OK, I admit it - I'm a karaoke junkie. My friends and I go every week. I have a standard set of songs I sing - because I've practiced them so often I could sing them in my sleep. I don't have to worry about going out on a limb - I'll sound good as long as I stick to what I know. Last night after singing "Moondance" for about the 98th time the DJ kept me up on stage. "A gentleman has requested Andrea sing 'Fever' so we're gonna keep her up here for one more song."
What!? I thought, "I haven't practiced this song. What if I fail? What if I sound terrible in front of this room full of people? No way - I just can't do this."
It took some persuading, but I eventually agreed to sing the song. I stood on stage praying that I wouldn't mess up.
The comfortable feeling I had during the last song apparently decided to go outside and have a cigarette. I held the microphone in my slightly shaking hand when the seductive beat began. I swayed my hips at each pluck of the bass and started to find my grove.
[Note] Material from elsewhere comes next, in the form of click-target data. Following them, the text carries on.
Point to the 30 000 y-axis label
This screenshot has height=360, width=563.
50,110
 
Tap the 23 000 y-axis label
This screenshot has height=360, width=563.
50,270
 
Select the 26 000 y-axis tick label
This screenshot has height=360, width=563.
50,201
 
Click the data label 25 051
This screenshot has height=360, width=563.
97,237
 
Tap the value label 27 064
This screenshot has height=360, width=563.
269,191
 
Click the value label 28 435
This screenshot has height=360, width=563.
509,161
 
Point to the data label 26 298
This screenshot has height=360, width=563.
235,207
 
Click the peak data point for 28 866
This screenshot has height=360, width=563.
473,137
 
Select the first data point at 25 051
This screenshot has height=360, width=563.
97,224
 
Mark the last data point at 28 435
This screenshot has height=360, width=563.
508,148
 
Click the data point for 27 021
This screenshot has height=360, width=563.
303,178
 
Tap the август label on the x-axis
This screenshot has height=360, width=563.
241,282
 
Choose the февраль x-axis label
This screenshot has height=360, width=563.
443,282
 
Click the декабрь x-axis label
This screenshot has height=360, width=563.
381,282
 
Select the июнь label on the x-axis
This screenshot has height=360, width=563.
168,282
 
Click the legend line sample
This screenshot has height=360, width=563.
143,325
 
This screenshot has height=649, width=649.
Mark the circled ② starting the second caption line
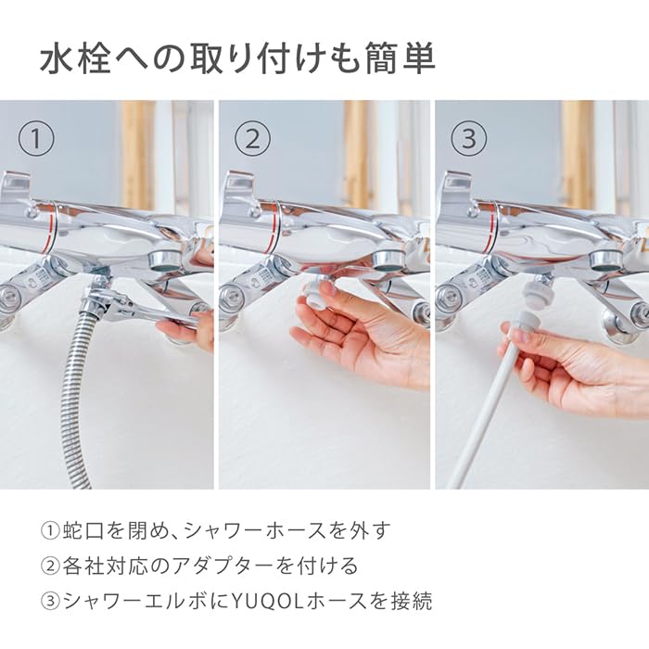(50, 566)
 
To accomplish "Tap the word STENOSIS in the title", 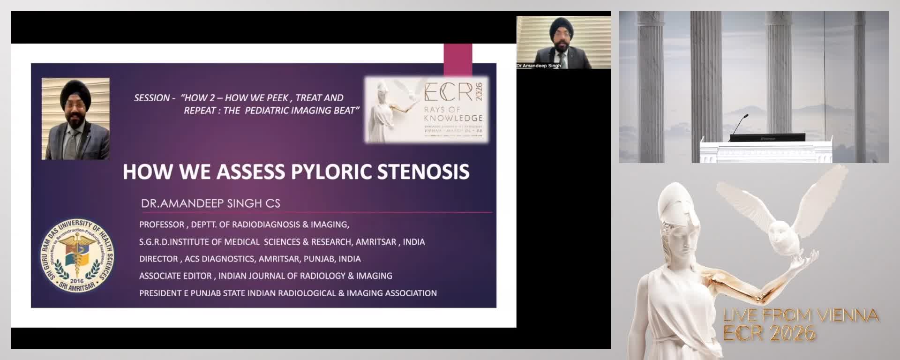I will pos(423,172).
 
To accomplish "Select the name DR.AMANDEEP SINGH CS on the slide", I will pos(210,203).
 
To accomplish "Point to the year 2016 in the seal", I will pos(76,281).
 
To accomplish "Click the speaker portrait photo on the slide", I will pos(75,119).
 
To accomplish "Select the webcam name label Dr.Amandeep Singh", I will pos(539,66).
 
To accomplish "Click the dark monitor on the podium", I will pos(767,138).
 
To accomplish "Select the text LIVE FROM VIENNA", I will pos(801,315).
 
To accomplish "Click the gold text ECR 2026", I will pos(769,333).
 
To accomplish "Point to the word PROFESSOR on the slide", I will pos(162,225).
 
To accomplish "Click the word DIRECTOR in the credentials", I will pos(158,259).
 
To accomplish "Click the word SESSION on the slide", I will pos(152,98).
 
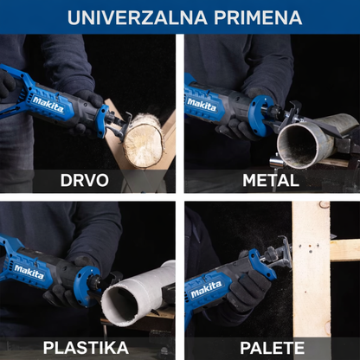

Then a miracle happened (ok, maybe not a miracle - but something pretty cool). I started singing and I was good - damn good. So good I got a standing ovation.
Strutting back to my seat I reflected on what had just happened. Because I had something that worked, there was little incentive for me to go outside of my comfort zone. But because I didn't take the risk, I missed out on an even better opportunity.
Marketing strategies can fall into the same routine. Year after year companies stick with "what works" because they fear the unknown.
Trying something new is risky. There's a chance you'll fail - but there's also the chance that you'll have overwhelming success. And if you're missing out on a standing ovation - doesn't that make staying comfortable the really risky choice?